Given passage
Extraordinary cache of love letters documenting his seven-year affair with Princess Natalia Pavlovna Paley within the context of his life in exile, including over one hundred autograph letters (just a few signed  "Eric" or "E"), of over three hundred pages, seven autograph poems of eighteen pages,  twenty-one  telegrams, fifty autograph notecards many with  elaborate whimsical drawings, seventy small gift enclosure cards delivered with flowers containing autograph notes and drawings and a photograph of Remarque inscribed to Paley at lower right corner, Paris, New York, Beverly Hills, Porto Ronco and Rome, most letters and cards undated but postmarks on autograph envelopes and telegrams ranging from 18 August 1943 to 25 June 1949, all correspondence in English with portions of a few letters in French

Catalogue Note

A stunning correspondence from the author of All Quiet on the Western Front  recording  an inextinguishable love for  Princess Natalia Paley, a member of the Romanoff family.  In a  tumultuous world edging toward war, Remarque's personal life was nothing short of tumultuous too. After divorcing his first wife, Ilse Jutta Zambona  in 1930, he remarried her in 1938 in order to enable her to escape to Switzerland and subsequenly settle in America. Stripped of his German citizenship by the Nazi's in July 1938, Remarque lived in exile from his homeland, dividing his time  between America and Switzerland.

Stored entries
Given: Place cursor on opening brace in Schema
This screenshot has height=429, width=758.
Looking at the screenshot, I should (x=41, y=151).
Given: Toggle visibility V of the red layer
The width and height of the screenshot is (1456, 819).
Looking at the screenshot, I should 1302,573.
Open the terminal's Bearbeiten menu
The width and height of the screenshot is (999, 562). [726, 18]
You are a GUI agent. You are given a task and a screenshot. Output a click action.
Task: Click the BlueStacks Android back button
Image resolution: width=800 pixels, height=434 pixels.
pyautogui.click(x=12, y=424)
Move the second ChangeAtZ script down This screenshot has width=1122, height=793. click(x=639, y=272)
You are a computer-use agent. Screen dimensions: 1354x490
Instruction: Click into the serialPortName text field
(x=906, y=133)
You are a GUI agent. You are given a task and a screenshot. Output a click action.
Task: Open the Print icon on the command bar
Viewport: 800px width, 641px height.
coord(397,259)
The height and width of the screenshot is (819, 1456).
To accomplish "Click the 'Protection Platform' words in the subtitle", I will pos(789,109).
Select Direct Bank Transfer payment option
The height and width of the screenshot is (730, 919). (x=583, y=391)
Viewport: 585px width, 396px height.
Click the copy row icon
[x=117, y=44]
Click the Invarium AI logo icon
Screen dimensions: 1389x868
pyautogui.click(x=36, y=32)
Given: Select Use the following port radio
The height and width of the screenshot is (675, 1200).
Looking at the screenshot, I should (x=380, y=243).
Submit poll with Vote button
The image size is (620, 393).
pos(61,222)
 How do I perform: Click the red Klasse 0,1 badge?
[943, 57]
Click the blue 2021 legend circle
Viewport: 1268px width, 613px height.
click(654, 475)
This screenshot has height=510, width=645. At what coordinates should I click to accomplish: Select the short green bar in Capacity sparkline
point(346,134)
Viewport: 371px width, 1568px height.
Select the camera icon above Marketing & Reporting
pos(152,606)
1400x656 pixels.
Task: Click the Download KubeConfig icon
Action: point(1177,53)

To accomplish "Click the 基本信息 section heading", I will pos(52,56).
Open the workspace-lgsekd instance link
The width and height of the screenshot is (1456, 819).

Job A
In the catalogue description, in which month and year was Remarque stripped of his German citizenship?
Job B
List every place the catalogue description names as a location the correspondence came from.

Complete response A
July 1938

Complete response B
Paris, New York, Beverly Hills, Porto Ronco, Rome